Tuesday, February 9, 2010

Caught.

Silver strokes. Brush, paint. Oil and water." Of course, the shadows are always the most mathematical, precise and rational part of a painting. All else is just us, artists, crying because we're not creators but simulators." He'd often been cynical, knowing he liked the bohemian lifestyle more than the actual brushwork. The fabric of his life was colored with women, wine, good food. Animal. Basic. Sex, hunger, thirst. That summer of '63 was a good time to be in the art business. Music interlocked with the nomadic abandon of "obscurity". Being different. Everyone was doing it. Being different.

History's forgotten him, no one remembers his studio apartment in New York, or the magnificent potrait of Grapes in the Sky he once finished in 15 minutes. I remember watching him as he played with paint, late at night after wrapping up my part-time job at the University lab. He would splash around in the color, like a child enjoying his first warm bath. His fingers caressed the pigment like it was the ivory neck of a Petrarchan beloved. Have you ever seen Joy? Touched it, it's tangible solid contours and wrapped your hands around it? I have.

It was during that summer of '63 when I watched him paint.

I remember with vivid clarity that day in the park he told me I was immortal. That he was immortal. Because he could will it, he could create a universe of his own on canvas and live in it, forever. That the kind of people who do good things when no one's watching are the only Believers there are. The day he told me that to rule the world all I needed was a charming smile, a palette and knowing the way around my mind. Just that, a blue print of my mind.

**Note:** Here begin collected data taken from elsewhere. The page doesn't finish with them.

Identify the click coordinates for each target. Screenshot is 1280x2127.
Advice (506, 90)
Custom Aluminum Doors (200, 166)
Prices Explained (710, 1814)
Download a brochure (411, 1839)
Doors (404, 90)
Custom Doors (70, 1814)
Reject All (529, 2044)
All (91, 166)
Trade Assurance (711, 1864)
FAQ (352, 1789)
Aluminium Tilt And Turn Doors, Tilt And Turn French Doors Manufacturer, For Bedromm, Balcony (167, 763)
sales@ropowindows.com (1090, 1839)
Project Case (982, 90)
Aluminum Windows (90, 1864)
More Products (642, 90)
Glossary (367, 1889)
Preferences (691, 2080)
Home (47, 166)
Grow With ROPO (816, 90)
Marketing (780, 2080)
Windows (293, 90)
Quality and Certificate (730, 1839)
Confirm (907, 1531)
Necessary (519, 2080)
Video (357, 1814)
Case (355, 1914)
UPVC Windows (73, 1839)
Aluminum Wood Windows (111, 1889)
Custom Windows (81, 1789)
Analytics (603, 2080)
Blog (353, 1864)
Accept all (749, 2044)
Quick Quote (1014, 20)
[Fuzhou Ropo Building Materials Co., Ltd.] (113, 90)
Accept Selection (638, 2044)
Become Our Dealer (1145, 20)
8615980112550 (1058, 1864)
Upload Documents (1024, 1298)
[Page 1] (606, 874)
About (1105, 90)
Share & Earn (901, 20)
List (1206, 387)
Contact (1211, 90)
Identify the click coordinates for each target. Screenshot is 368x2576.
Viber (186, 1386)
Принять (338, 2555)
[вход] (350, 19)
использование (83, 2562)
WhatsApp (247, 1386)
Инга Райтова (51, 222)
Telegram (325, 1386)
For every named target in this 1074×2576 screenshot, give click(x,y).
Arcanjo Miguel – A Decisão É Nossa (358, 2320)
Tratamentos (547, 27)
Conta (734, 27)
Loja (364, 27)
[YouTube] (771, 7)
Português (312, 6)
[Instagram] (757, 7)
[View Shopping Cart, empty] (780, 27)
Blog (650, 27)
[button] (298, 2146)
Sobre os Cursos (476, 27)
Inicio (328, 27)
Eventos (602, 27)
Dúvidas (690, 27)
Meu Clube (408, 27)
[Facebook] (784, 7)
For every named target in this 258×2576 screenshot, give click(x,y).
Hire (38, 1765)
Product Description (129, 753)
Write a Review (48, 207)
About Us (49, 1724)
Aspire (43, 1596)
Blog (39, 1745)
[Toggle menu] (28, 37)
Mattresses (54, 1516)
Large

That's the day he got up, shook my hand and left me, feeding the pigeons. The next day, as I rushed to his apartment, my stomach churned with premonition. Foreboding. The landlady told me he'd moved out, never to come back. That she didn't know where he had gone.

All she gave me was a charming smile and an old palette he'd left me. He'd often told me to not look for the things I've lost, every time I'd lose a tube of color or an idea that tipped off the tip of my brain before I could catch it. " They were just getting in your way anyway, those thoughts you keep losing."

Never was I to look for him, though I fancied I saw his shadow sometimes on an abandoned street in a quiet suburb or near a tree he used to love. Shadows after all, were the only real creations he ever indulged in. It fit.

Sitting in that same park as I type this out. The pigeons are still here, nothing has changed. It's '96 and they don't talk of art anymore, not the way they used to.

Me? I'm holding up a grape to the sky, recalling his smile and trying not to lose this thought, to catch it before it gets in my way.